Filmmaker Jung Ji-woo, who discovered Kim for his film “Eungyo,” told The Korea Herald in 2012 that Kim is “naturally curious and brave,” and that he thinks it has to do with her upbringing. “She spent 10 years of childhood in China and did not experience the fierce competition of the Korean education system. She’s strong in the sense that she isn’t influenced easily. She doesn’t do things just because everyone else does it.”
Kim said she was shocked to find out that in Korean schools, students take physical education classes indoors, when she first moved back to Korea from China as a middle school girl. 
“I was even more shocked to learn that there was a textbook for physical education classes that you had to read,” she said. “My life in China was eventful. My family lived in the outskirts of Beijing, where you wouldn’t run into a lot of Koreans. I guess my way of thinking can be seen as somewhat peculiar, and maybe it has to do with my upbringing. I’m not sure. Whenever reporters said, ‘You must be feeling a lot of pressure as an emerging actress,’ I told them, ‘Not really. I get nothing good out of it.’ That was an honest answer and they were surprised. And now I feel like I should say I feel pressure not to look too weird.”

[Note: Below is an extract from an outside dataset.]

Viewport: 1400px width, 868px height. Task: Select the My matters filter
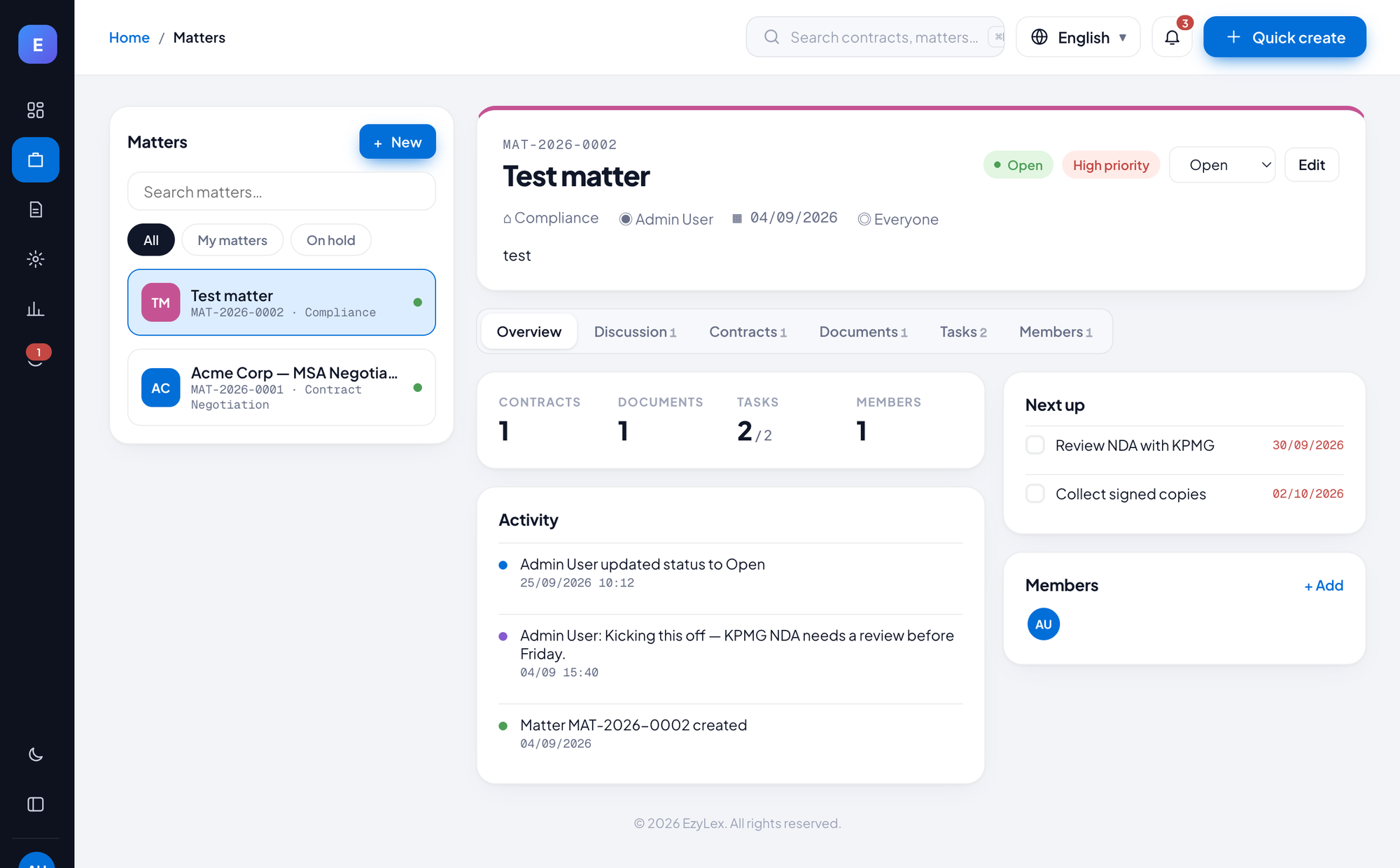point(232,240)
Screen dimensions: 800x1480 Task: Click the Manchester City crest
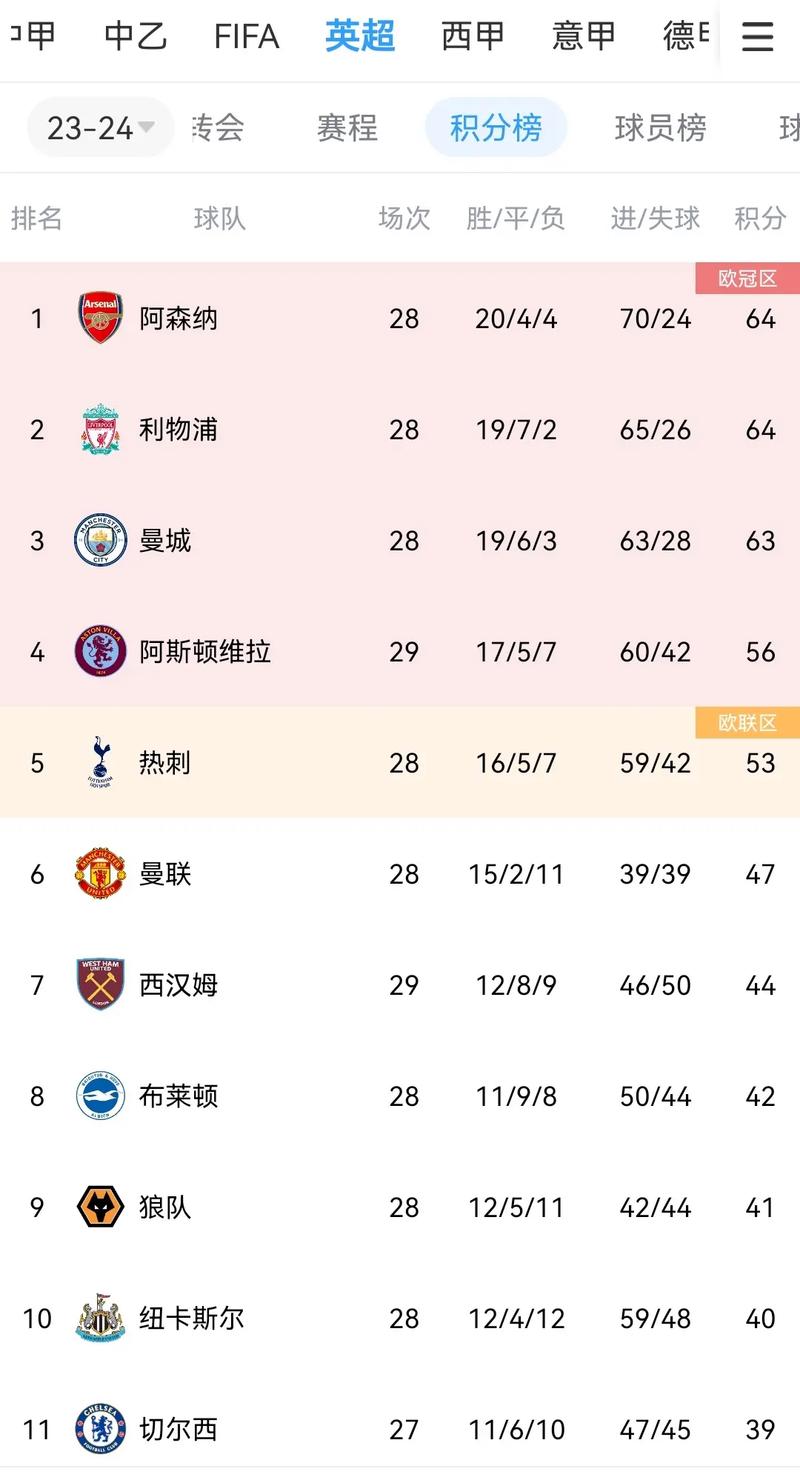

Kim decided to become an actress after participating in a small play while attending high school. It was a small role, without many lines, but playing the character enabled her to get a response from a live audience for the first time. 
“I am happy because I get to do what I love to do, what I always wanted to do,” she said. “But being an actress isn’t just about acting. You have to meet people, talk to people, and a lot of the times, it’s about being a team member. And I don’t think I necessarily knew about that. So I’ve been getting used to the non-acting work that I have to do (as an actress).”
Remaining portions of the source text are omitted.